"Who is Sophia?" Abe asked. "Also a relative of the Kaiser?"

"Sophia is the name of one big town in Bulgaria," Morris replied.

"That's a name for a big town—Sophia," Abe remarked. "Why don't they call it Lillian Russell and be done with it?"

"They could call it Williamsburg for all the business the Czar done there after the Kaiser got in his fine work," Morris said.

"And after all, what good did it done him?" Abe added. "Because you know as well as I do, Mawruss, the Kaiser ain't two jumps ahead of the sheriff himself. In fact, Mawruss, the king business is to-day like the human-hair business and the green-goods business. It's practically a thing of the past."

"Did I say it wasn't?" Morris asked.

"Being a king ain't a business no more, Mawruss. It's just a job," Abe continued, "and it's a metter of a few months now when the only kings left will be, so to speak, journeymen kings like the King of England and the King of Belgium and not boss kings like the King of Austria and the Kaiser.
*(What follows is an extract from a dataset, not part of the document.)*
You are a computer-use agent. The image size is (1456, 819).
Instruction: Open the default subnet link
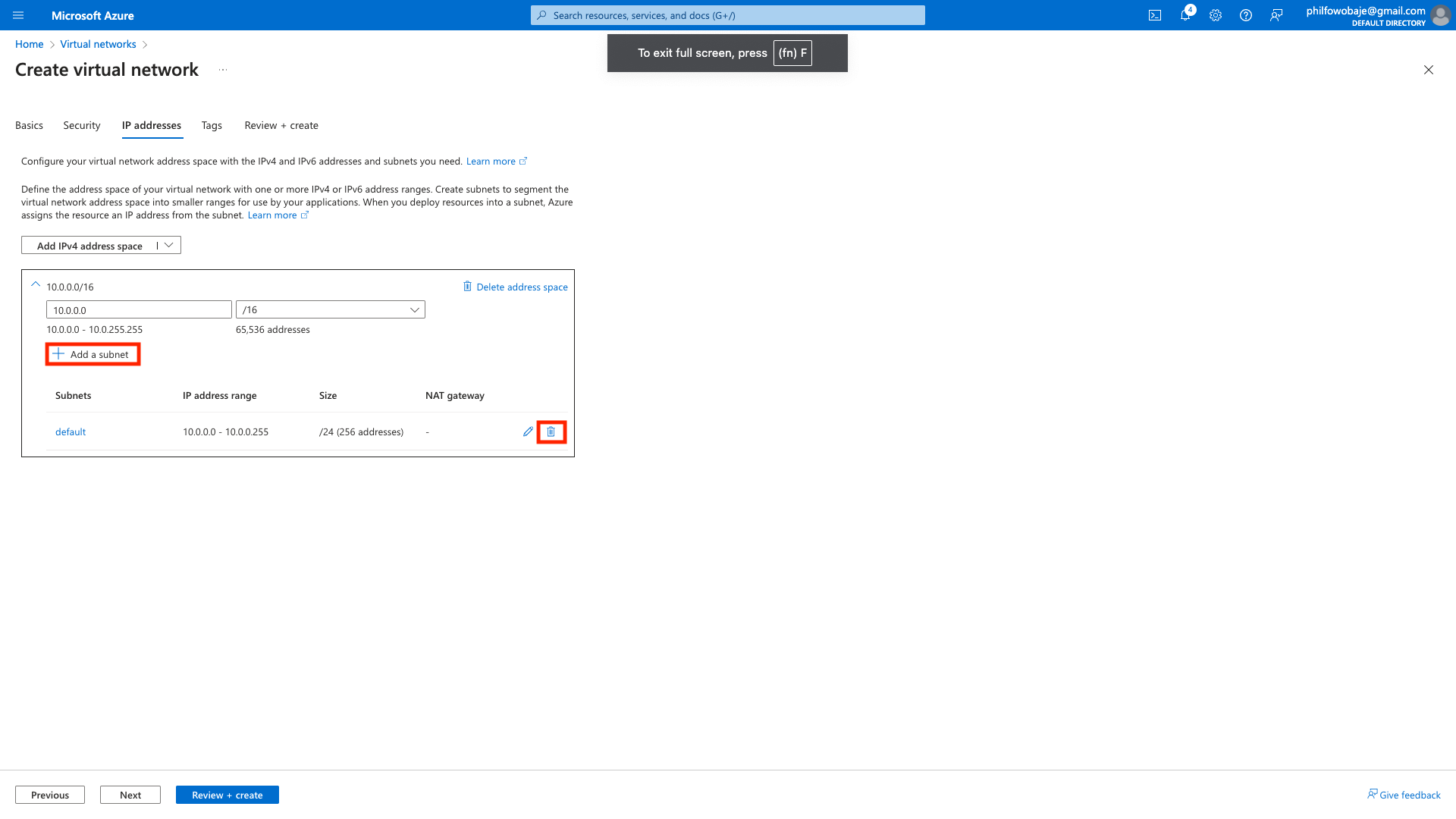pos(71,431)
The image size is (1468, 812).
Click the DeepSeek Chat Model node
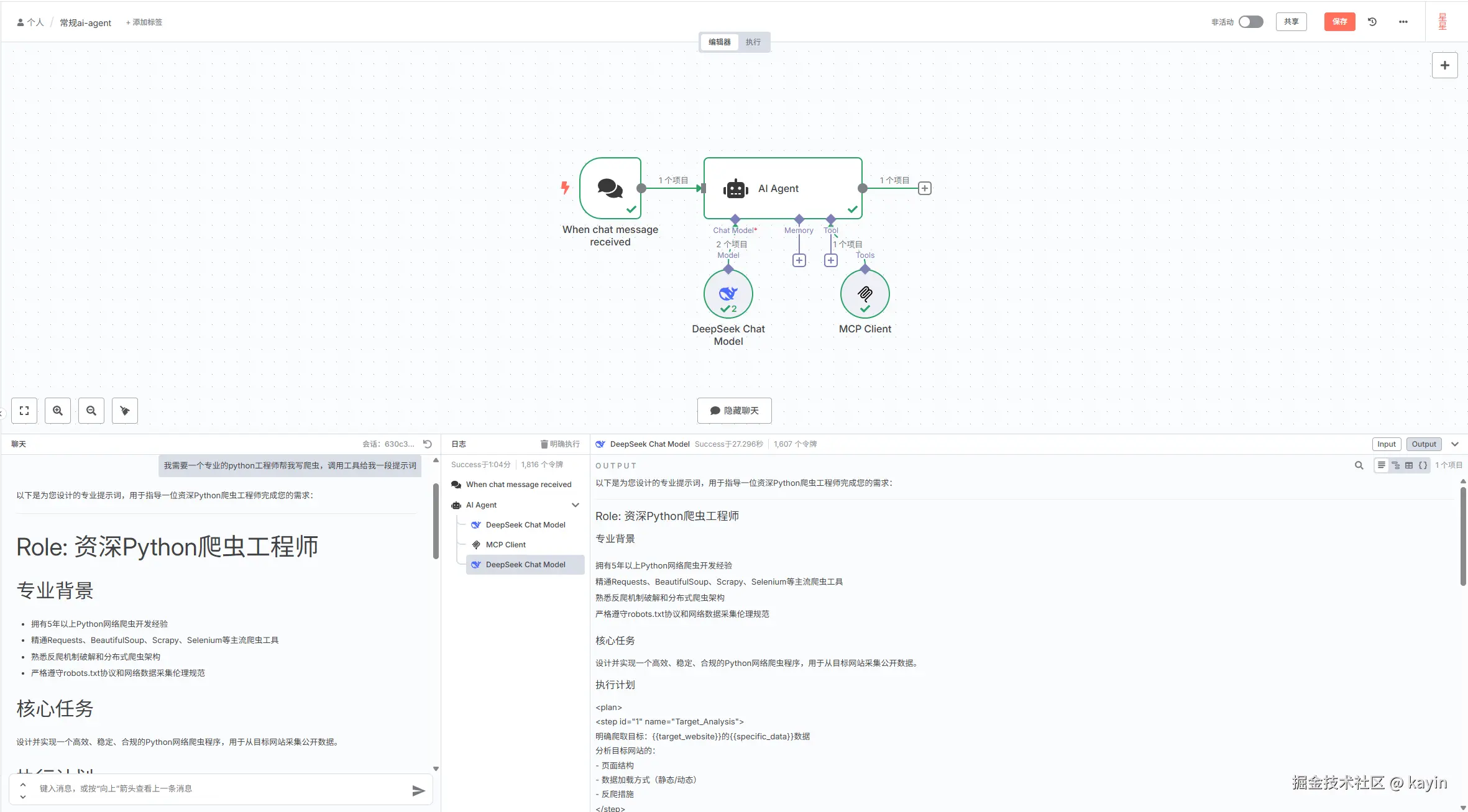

Why, right now, that Germany is his store, and that the poor Germans nebich is just salespeople; and he figures that if he wants to close out his stock and fixtures at a sacrifice and at the same time work his salespeople to death, what is that their business, y'understand."

"Well, that's the way the Czar figured," Morris commented. "For, Abe, the Kaiser has got an idee years already he was running Russland on the open-shop principle, and before he woke up to the fact that the people he had been treating right straight along as non-union labor was really the majority stockholders, y'understand, they had changed the combination of the safe on him and notified the bank that on and after said date all checks would be signed by Jacob M. Kerensky as receiver."

"You would think a feller like the Czar would learn something by what happened to this here Mellen of the New Haven Railroad," Abe said.

"Yow learn!" Morris replied. "Is the Kaiser learning something from what they done to the Czar?"